_Task_: Return exactly the lines from the one containing "Where should I" through the end of the material below, and leave the images out.

_Provided records_:

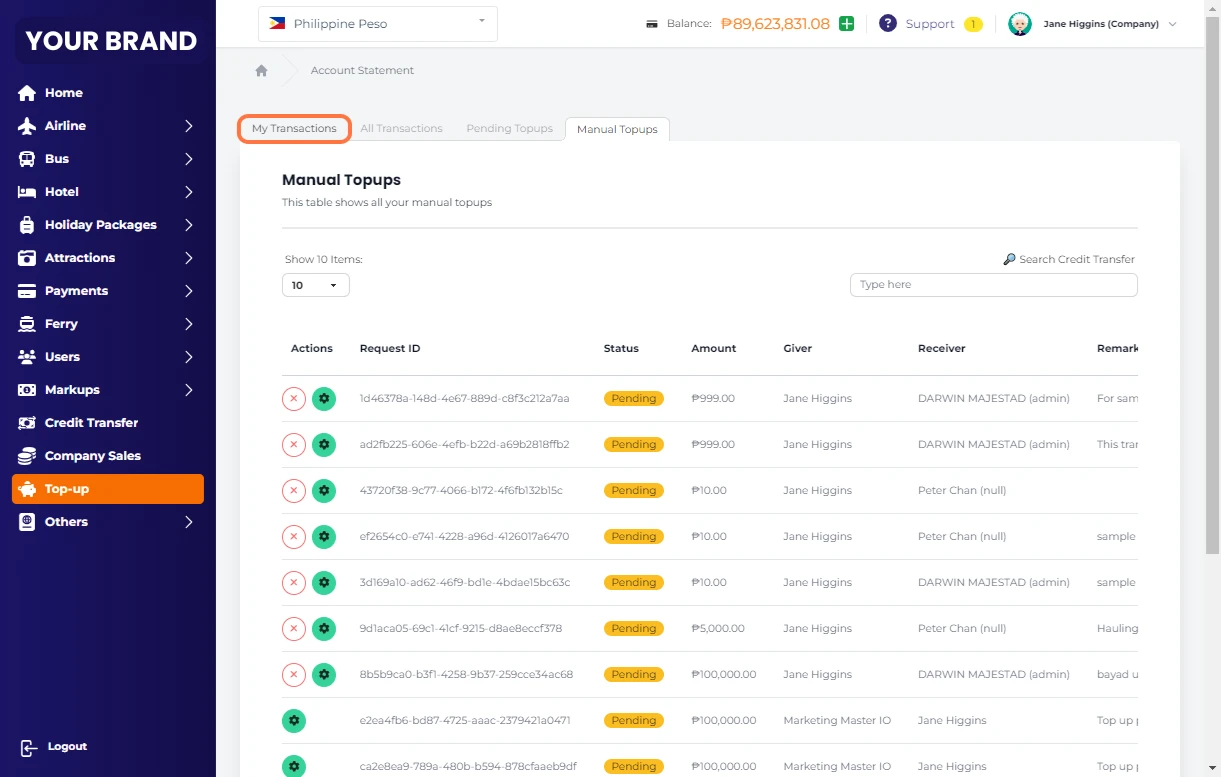
Task: Open the Show 10 items dropdown
Action: pyautogui.click(x=315, y=285)
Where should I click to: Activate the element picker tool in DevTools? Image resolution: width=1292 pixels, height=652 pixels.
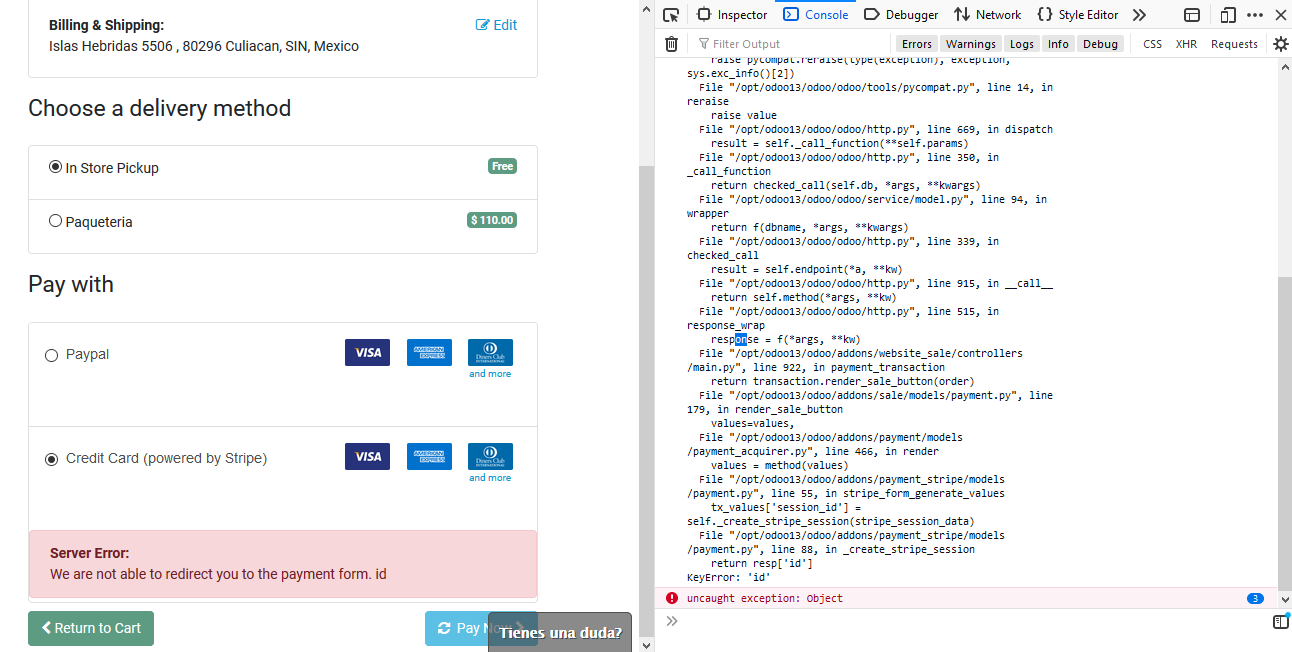click(671, 15)
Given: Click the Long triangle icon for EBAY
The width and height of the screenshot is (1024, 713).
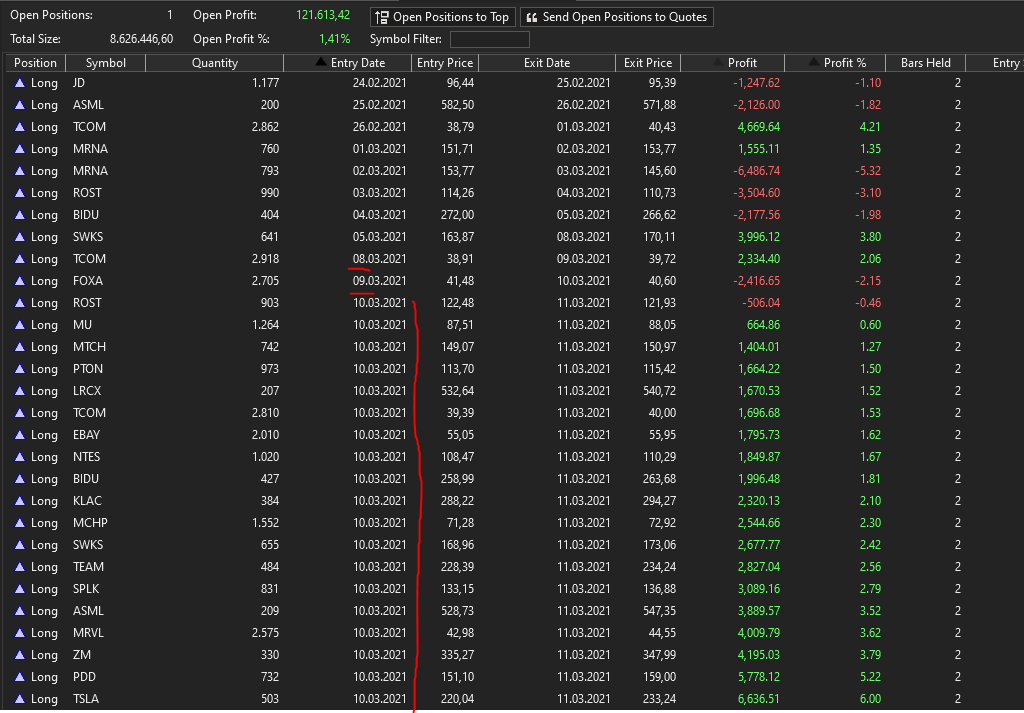Looking at the screenshot, I should pyautogui.click(x=19, y=435).
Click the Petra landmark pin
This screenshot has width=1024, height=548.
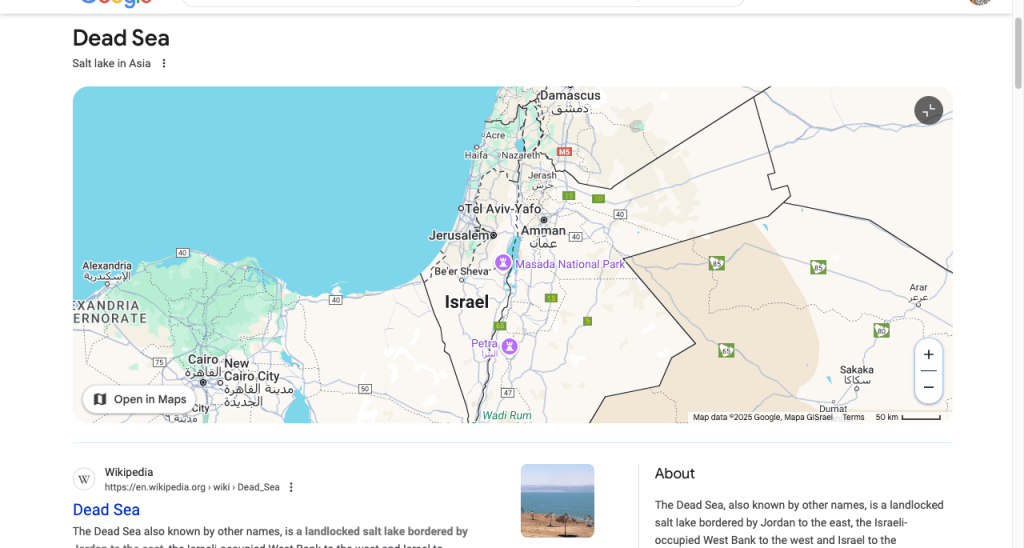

_Answer section_:
Where should I click to: Activate the element picker tool in DevTools? Image resolution: width=1292 pixels, height=652 pixels.
click(671, 15)
Given: Click the Long triangle icon for EBAY
The width and height of the screenshot is (1024, 713).
Looking at the screenshot, I should pyautogui.click(x=19, y=435).
Click the Petra landmark pin
This screenshot has width=1024, height=548.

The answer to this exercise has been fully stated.